Based on the study, the most profitable 3PLs continue to be transportation managers. C.H. Robinson, Expeditors and Landstar Logistics all had double-digit, after-tax net margins. All three companies had significant net revenue growth again this year. While turnover increased for the U.S. domestic transportation segment, lead by Robinson and Landstar, net revenues for the segment were flat because third-party logistics providers (3PLs) with leasing and intermodal marketing company (IMC) parent firms had reduced revenues.
The value-added warehousing 3PLs, represented by Exel, CAT Logistics and UPS Logistics, showed solid growth of 10.4 percent in net revenues. This segment grew by 11.5 percent in 2001. Most significantly, these 3PLs improved their net income margins from 0.7 percent to 1.7 percent in 2002. This segment has been plagued by under-pricing of its value-added services. Tibbett & Britten has eliminated some unprofitable business, while Exel and other majors are taking steps to improve profitability.

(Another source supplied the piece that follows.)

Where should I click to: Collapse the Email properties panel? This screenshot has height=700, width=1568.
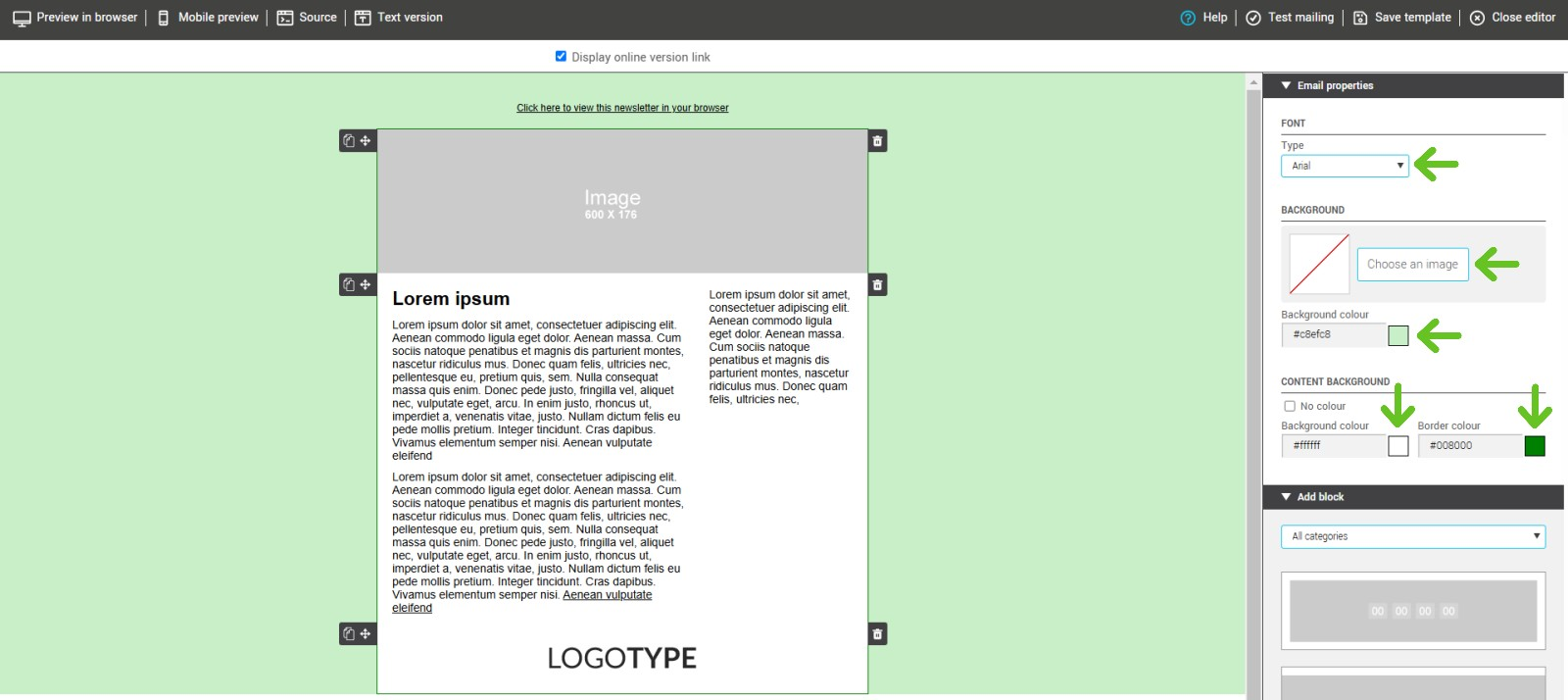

The freight-forwarding 3PL segment net revenue grew at 5.7 percent, following 6 percent growth in 2001. Net profitability margins improved from 2.8 percent in the 2001 fiscal year to 4.8 percent in 2002. This improvement is due to a narrowing of losses at Emery, the addition of UTi Worldwide and an assessment of the net revenues of DHL Danzas in North America. (Deutsche Post World net, the parent of DHL Danzas claims to use a "net revenue" model but allows purchased transportation to be incorporated in "net revenue." As a result, Armstrong says it is continuing to fine tune its DHL Danzas estimates.)

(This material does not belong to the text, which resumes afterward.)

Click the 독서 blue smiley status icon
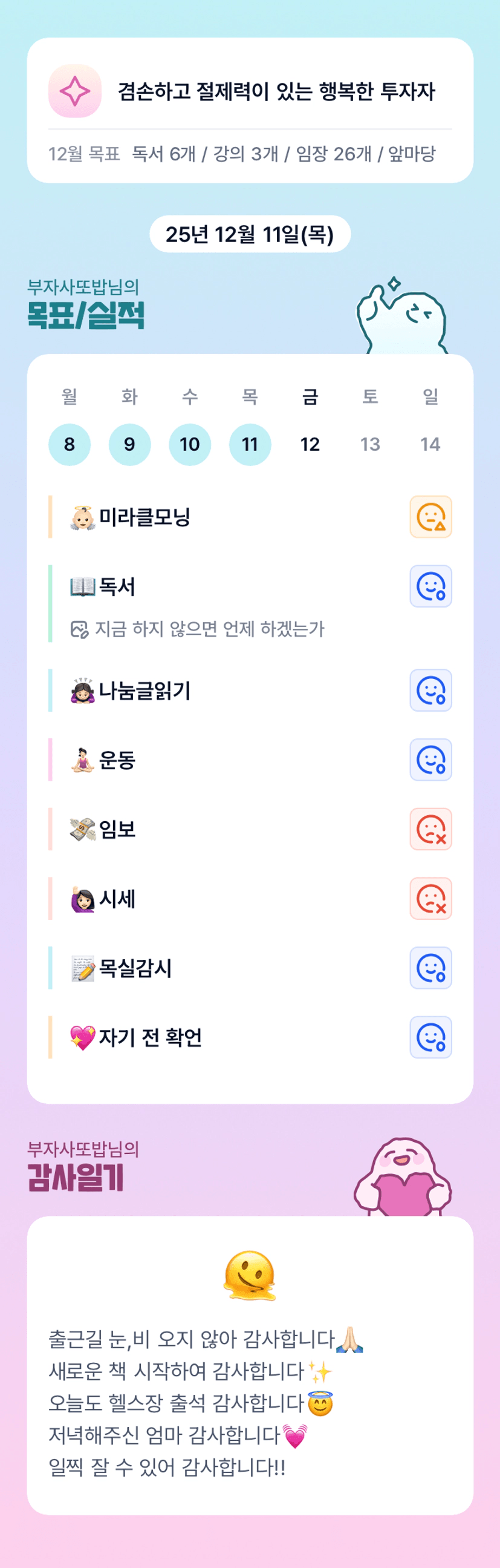 [x=430, y=586]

Dedicated contract carriage net revenue increased by 5.7 percent in 2002 after a flat 2001. Leasing company related dedicated carriers continued to lose market share. Cardinal, J.B. Hunt, Schneider, Swift and Werner all had double-digit growth. These dedicated operations spring from truckload carrier backgrounds and have the sustained advantage of relying on their parent company trucking networks to reduce backhaul miles and costs, according to Armstrong.
Armstrong & Associates is a supply chain management consulting firm specializing in market research, mergers and acquisitions and outsourcing.